The Company is most likely to reconstruct its capital to comply with Chapters 1 and 2 of the ASX Listing Rules which require a capital raising at $0.20 per share. The above Table is based on a share price of $0.01 immediately prior to the issuance of the requisite Notice of Meeting and consequently a reconstruction ratio of one share for every 20 held. However if the share price is at a higher price prior to the issuance of the Notice of Meeting then the reconstruction ratio will be reduced accordingly.

The capital raising considered in the above Table is $3M. The capital raising number may be adjusted through the prospectus dependent upon the final position of the Company’s tangible assets before the capital raising commence and its expenditure obligations within Brazil.

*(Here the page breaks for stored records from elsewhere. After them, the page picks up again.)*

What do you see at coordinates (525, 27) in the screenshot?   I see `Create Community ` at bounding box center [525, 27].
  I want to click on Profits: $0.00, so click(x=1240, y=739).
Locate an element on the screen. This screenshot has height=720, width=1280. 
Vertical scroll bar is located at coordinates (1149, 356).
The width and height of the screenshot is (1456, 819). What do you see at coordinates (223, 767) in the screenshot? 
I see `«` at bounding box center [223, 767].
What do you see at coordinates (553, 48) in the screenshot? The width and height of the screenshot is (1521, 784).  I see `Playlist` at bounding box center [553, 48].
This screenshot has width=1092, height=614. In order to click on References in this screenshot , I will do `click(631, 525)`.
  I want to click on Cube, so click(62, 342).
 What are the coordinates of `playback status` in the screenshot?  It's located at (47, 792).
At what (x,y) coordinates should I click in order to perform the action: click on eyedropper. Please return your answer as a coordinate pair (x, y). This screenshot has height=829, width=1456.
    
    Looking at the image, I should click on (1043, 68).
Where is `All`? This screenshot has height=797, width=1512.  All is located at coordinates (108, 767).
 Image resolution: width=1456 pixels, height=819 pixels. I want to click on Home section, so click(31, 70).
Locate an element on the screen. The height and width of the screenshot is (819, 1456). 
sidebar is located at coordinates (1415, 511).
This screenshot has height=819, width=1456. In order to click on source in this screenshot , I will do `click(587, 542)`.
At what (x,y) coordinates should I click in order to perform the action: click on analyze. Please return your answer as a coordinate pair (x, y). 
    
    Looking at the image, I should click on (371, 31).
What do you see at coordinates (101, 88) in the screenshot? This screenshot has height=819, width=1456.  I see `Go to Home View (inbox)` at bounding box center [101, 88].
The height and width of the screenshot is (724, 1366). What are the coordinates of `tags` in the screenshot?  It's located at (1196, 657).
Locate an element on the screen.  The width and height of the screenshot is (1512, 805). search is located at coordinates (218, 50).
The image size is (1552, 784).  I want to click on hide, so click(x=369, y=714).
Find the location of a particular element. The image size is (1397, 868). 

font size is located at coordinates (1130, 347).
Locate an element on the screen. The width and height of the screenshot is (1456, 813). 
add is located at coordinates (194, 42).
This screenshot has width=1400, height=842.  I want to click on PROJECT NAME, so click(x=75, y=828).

Competent Persons Statement

The information in this report that relates to mineral resources and exploration results is based on information compiled and reviewed by Dale Brittliffe P.Geo., a Consulting Geologist to Safety Medical Products Limited. Mr Brittliffe is a member in good standing with the Association of Professional Engineers and Geoscientists of British Columbia, Canada (APEGBC) Licence #38269. APEGBC is a “Recognised Overseas Professional Organisation” (ROPO) as recognised by JORC.

Mr. Brittliffe has sufficient experience which is relevant to the style of mineralisation and type of deposit under consideration and to the activity which he is undertaking to qualify as a Competent Person as defined in the 2004 edition of the Australasian Code for Reporting of Exploration results, Mineral Resources and Ore Reserves.” Mr. Brittliffe has given his consent to the inclusion in this report of the matters based on the information in the form and context in which it appears.